The bakery was started by Jim Rogan, who founded a company called E-Tron Services Inc. in 1986 to contract with Fairfax County and employ disabled workers to make electronic parts in a Lorton office park.
He based the company on a model developed by a professor at the University of Oregon, which advocates taking developmentally disabled adults out of care centers and integrating them into the job market if possible.
"For companies, it's a huge benefit because they are so consistent in their work," Rogan said. "There is so much turnover in the service industry, it's often hard to find long-term help."
Rogan started the Wildflour Bread Mill in Fairfax City in 1994 with help from the county's Community Services Board. He was inspired by Fairfax County special education teacher and co-founder Jean Wood, who was worried about the future of several autistic students in her class at Fairfax High School and contacted him. Three of her students later went on to work at the bakery.
It has not always been easy. The main bakery, which is subsidized by county and federal grants, was threatened by budget cuts and lost its lease last year.
But "every single day is rewarding," said Sangiorgio, who is general manager of the bakery's food operation, in addition to his full-time job for Giant Foods. "In Fairfax, we had a guy who is autistic and never said anything . . . for years. Now he's coming out of his shell. I think it's in part to do with the fact we work together as a family."
After losing the Fairfax City lease, Rogan moved the baking and catering operation to Chantilly, where it employs 10 disabled workers as bakers and deli assistants. This is also where many of the operation's elaborate pastries and special-occasion cakes are made.
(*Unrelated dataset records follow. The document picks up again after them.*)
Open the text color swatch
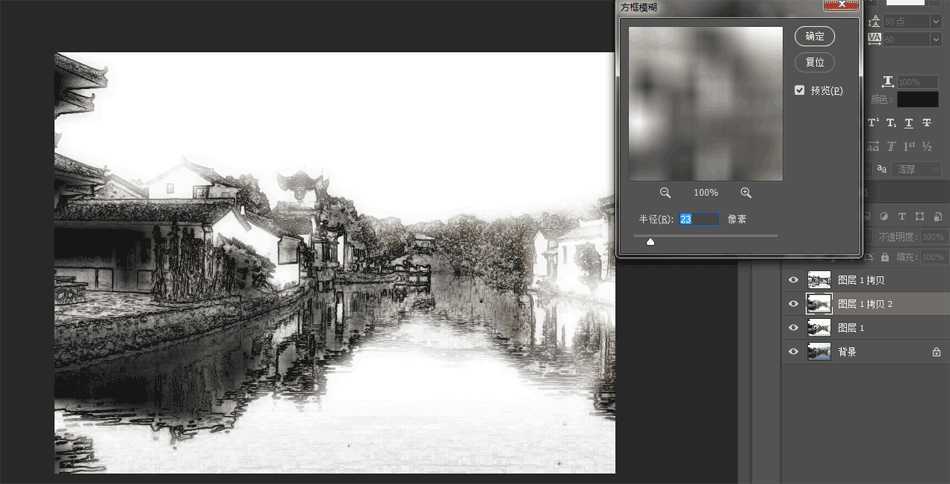The image size is (950, 484). 917,100
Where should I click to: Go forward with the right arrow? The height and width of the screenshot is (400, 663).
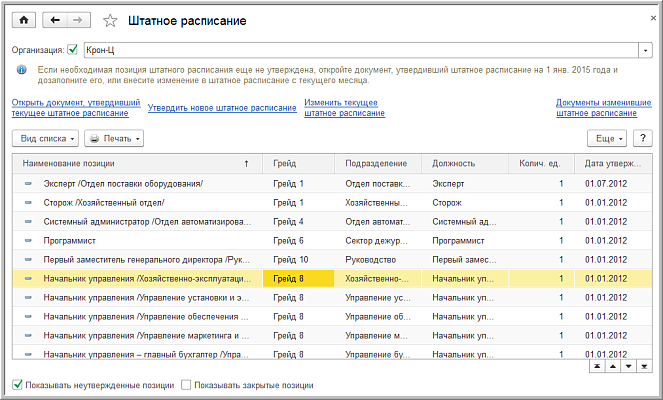79,20
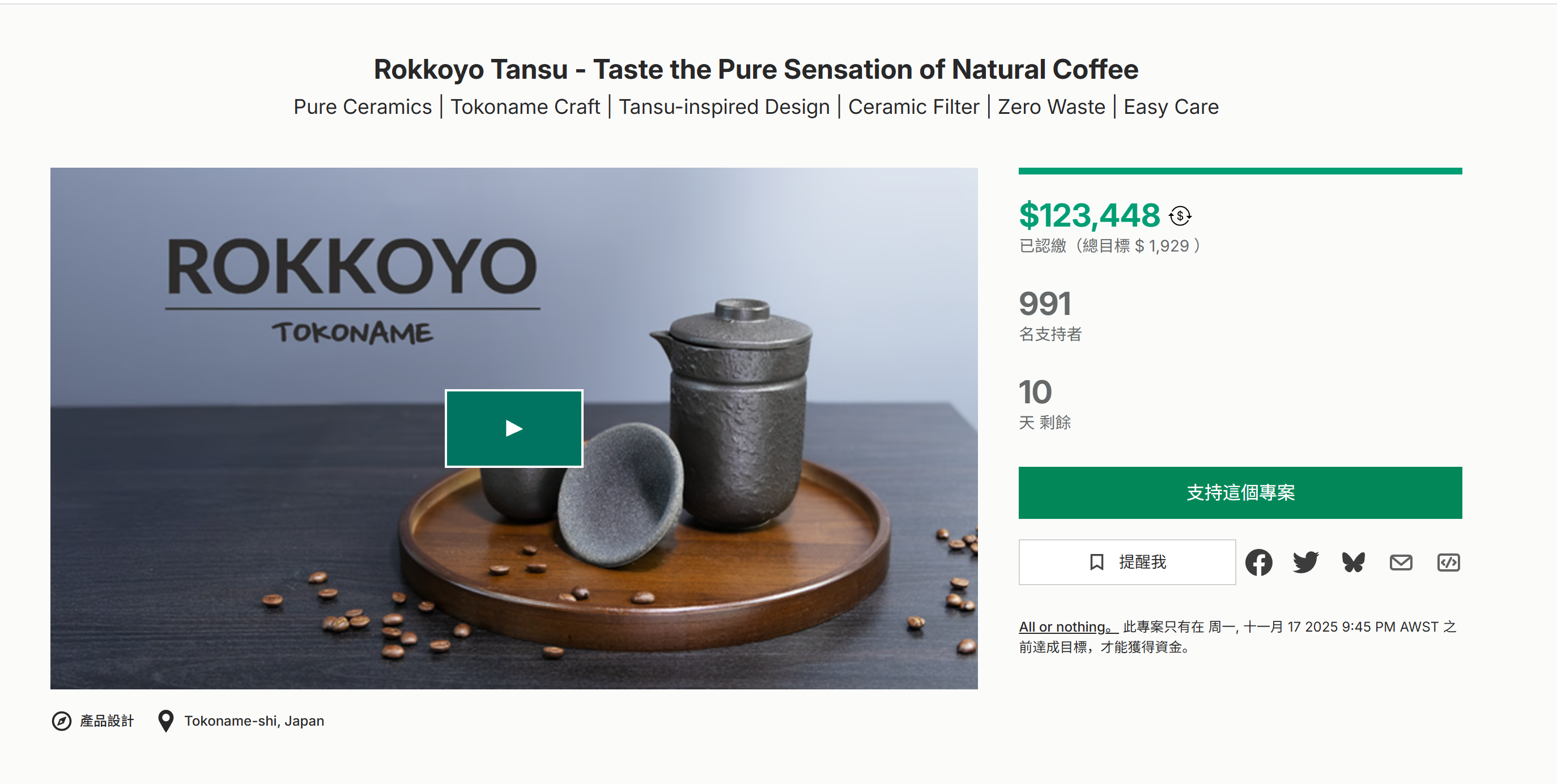Select the Tokoname-shi, Japan location link
The width and height of the screenshot is (1557, 784).
pos(254,721)
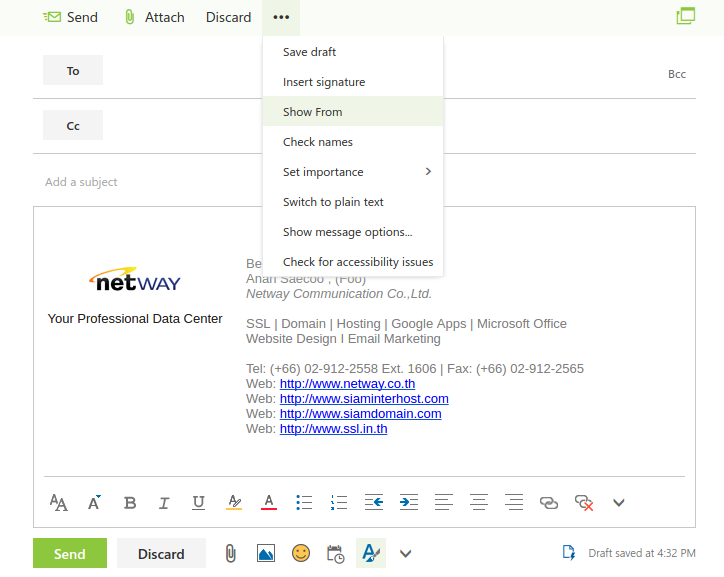
Task: Click the remove link icon
Action: click(x=584, y=503)
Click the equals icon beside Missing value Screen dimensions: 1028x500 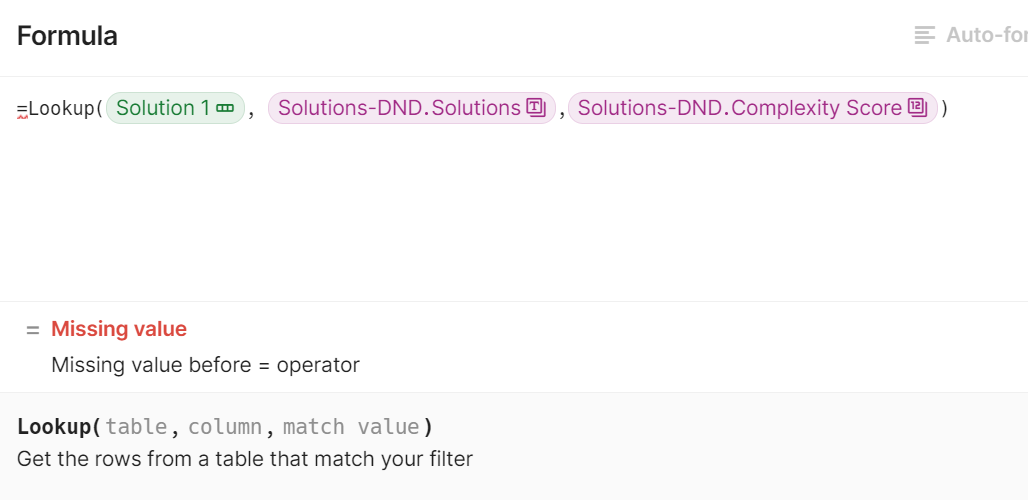pyautogui.click(x=33, y=330)

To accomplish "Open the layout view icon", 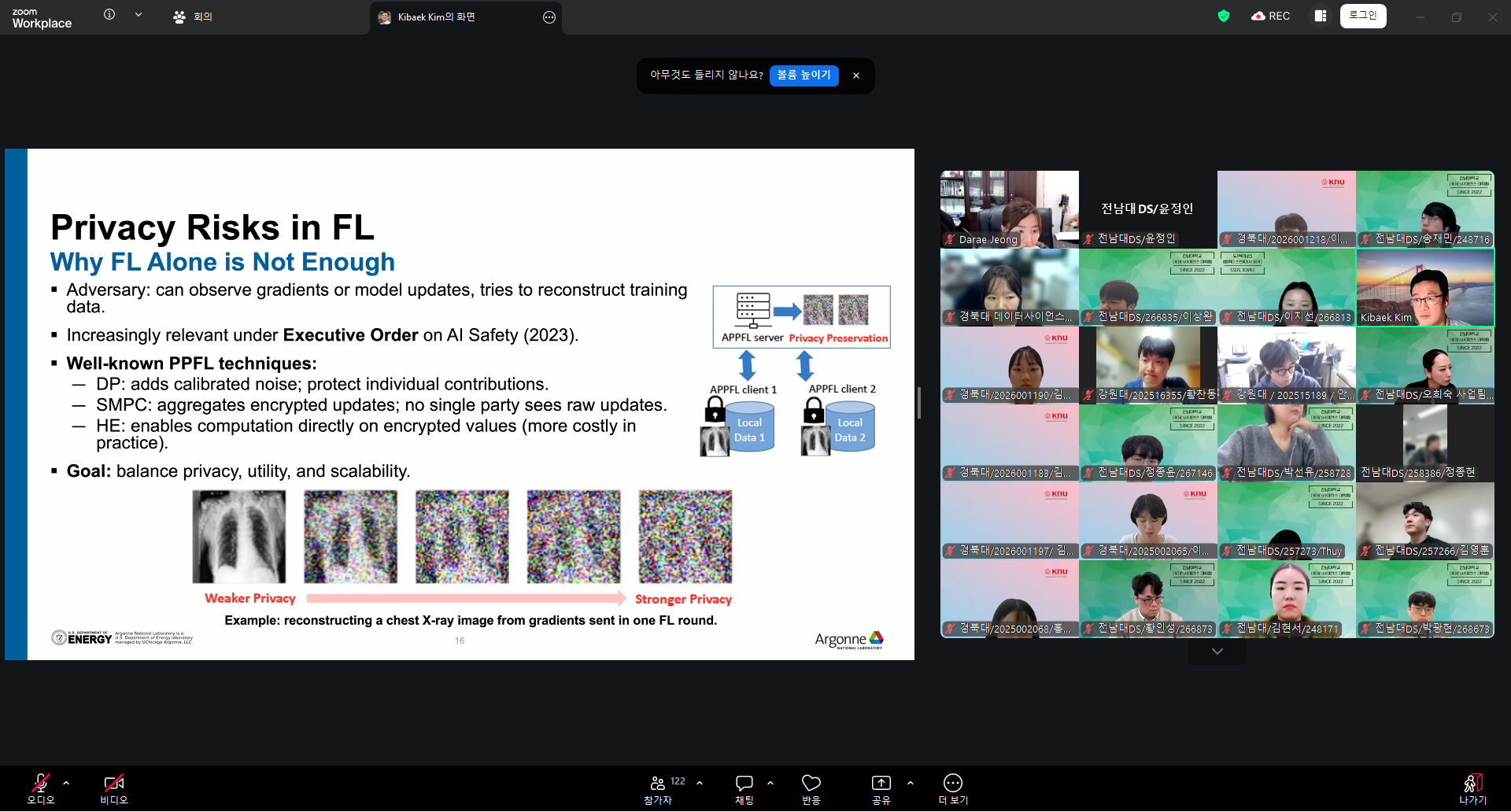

The bakery in Arlington employs two workers with disabilities, with slots for two more.
Arlington County provided $30,000 in start-up costs and subsidizes the training of disabled staff members, about $15,000 to $20,000 per employee each year. That money in part funds the salaries of part-time fellow employees, many of whom have special education training and help the workers learn their new skills.
Ellen Berty, 56, a retired special education teacher who works part time at the bakery, said she sits with the employees during downtime and goes over the newspaper with them, so they can better understand current events and talk to customers.
Hilary Koon, a counselor who works in Elem's Arlington group home, said she has noticed a marked change in Elem since she was hired by the bakery in February.
"She's excited. She talks about it all the time," Koon said. "When she gets home, she tells me all about what she did -- cutting vegetables, doing dishes. She's looking forward to another day's work."
Workers are paid, which contributes to their independence and sense of self-esteem, employees said.
"Our goal is to have each individual participate in daily life in Arlington in as normal a way as possible," Barnes said. "To the extent they can be integrated into the community, it works great for them and meets our goals."
Many of Wildflour's regular customers are unaware of the bakery and cafe's mission.
Keith Collins, 49, an exterminator from Dale City, stopped in to order one of the bakery's special pies recently. He knows the bakeries in Northern Virginia well and said he likes the pecan pie at Wildflour the best.
"I'm crazy about pecan pie. . . . Here, it's the filling that makes it good," Collins said. "It's not too sweet and not too gooey. That's why I'm back."
Other customers come to the shop because they admire its mission.
Falls Church residents Joe and Tina Erman visit Wildflour for after-dinner coffee and dessert two or three times a week.
"That's one of the reasons we patronize the store," Tina Erman said.
"It's more than a place to buy baked goods. It's a place where people with disabilities can work in a structured environment and find jobs that are rewarding and fulfilling. That's part of what the bakery is about."